-- Data follows --

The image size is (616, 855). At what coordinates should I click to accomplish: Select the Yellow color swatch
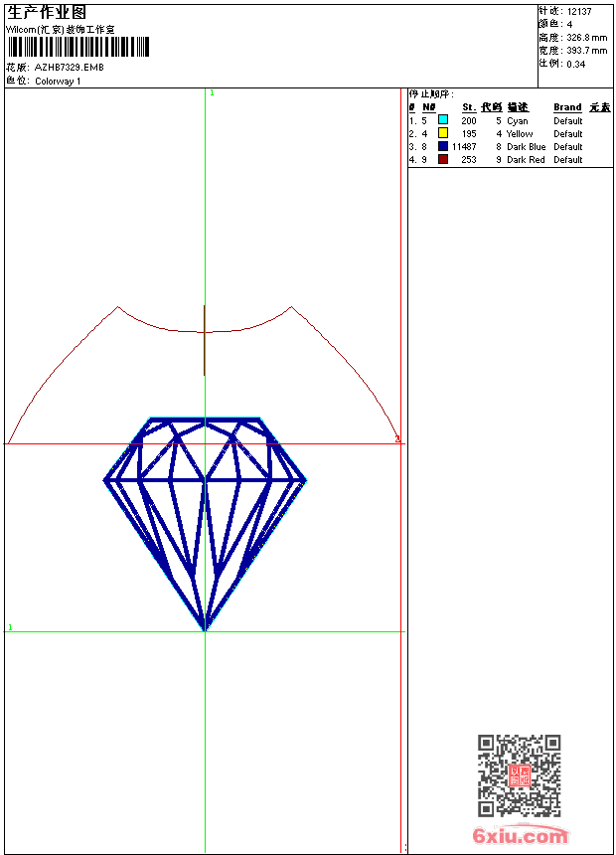[x=443, y=133]
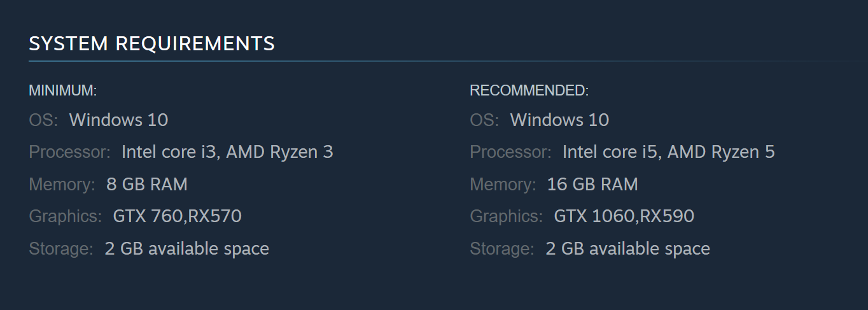This screenshot has height=310, width=868.
Task: Click the recommended Memory label
Action: (503, 185)
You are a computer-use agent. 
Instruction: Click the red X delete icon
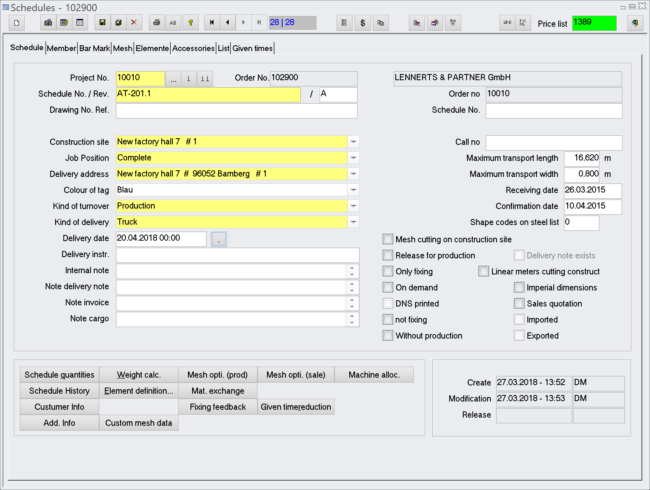pos(134,22)
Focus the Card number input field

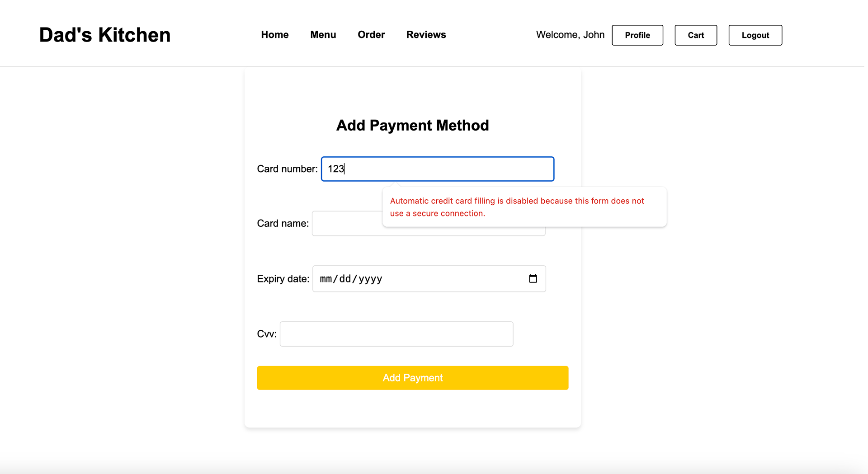[x=438, y=169]
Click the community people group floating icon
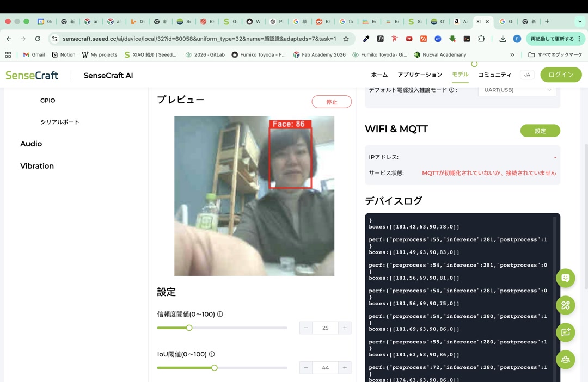The width and height of the screenshot is (588, 382). click(565, 360)
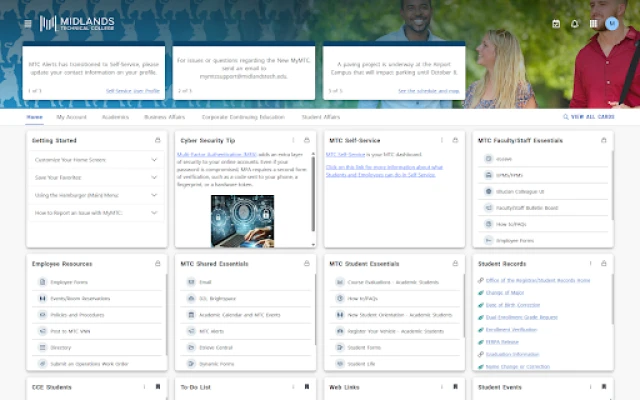640x400 pixels.
Task: Toggle bookmark on the To Do List card
Action: (306, 386)
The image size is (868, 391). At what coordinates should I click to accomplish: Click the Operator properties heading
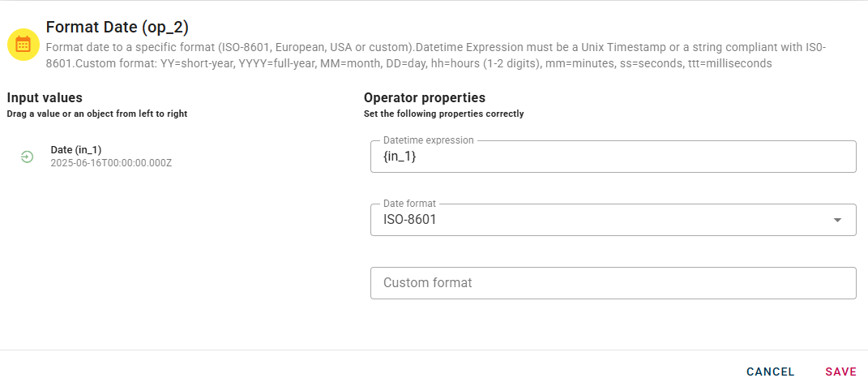click(425, 98)
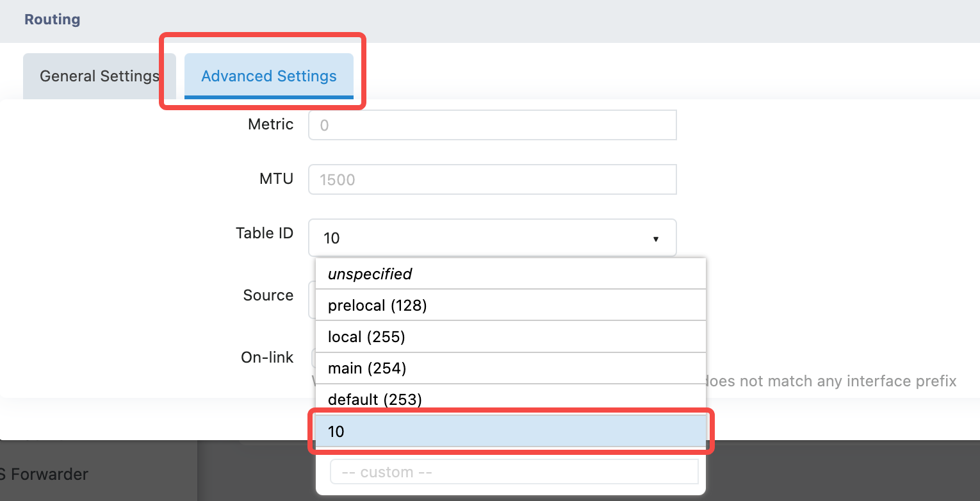Collapse the Table ID dropdown arrow

(x=656, y=238)
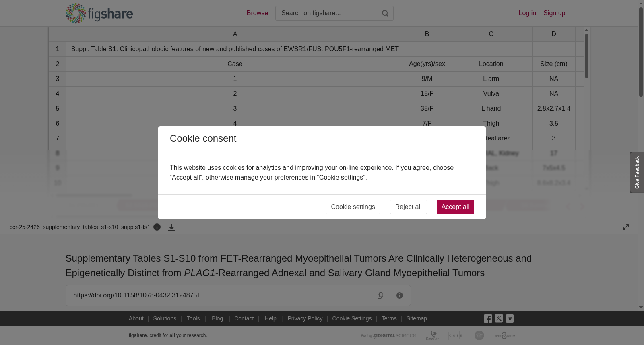Open figshare Vimeo icon
This screenshot has height=345, width=644.
(510, 318)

-- Data concluded --

- [Work to complete]: Copy the final stretch of the entries exactly: the line containing "Focus the Card number input field" and every line after it through the last. Include no pictures and nothing more.

- [Response to this exercise]:
Focus the Card number input field

[x=438, y=169]
Click the community people group floating icon
The width and height of the screenshot is (588, 382). click(565, 360)
640x400 pixels.
Task: Toggle bookmark on the To Do List card
Action: (306, 386)
The image size is (868, 391). At what coordinates should I click to accomplish: Click the Operator properties heading
click(425, 98)
Collapse the Table ID dropdown arrow

(x=656, y=238)
Open figshare Vimeo icon
This screenshot has height=345, width=644.
(510, 318)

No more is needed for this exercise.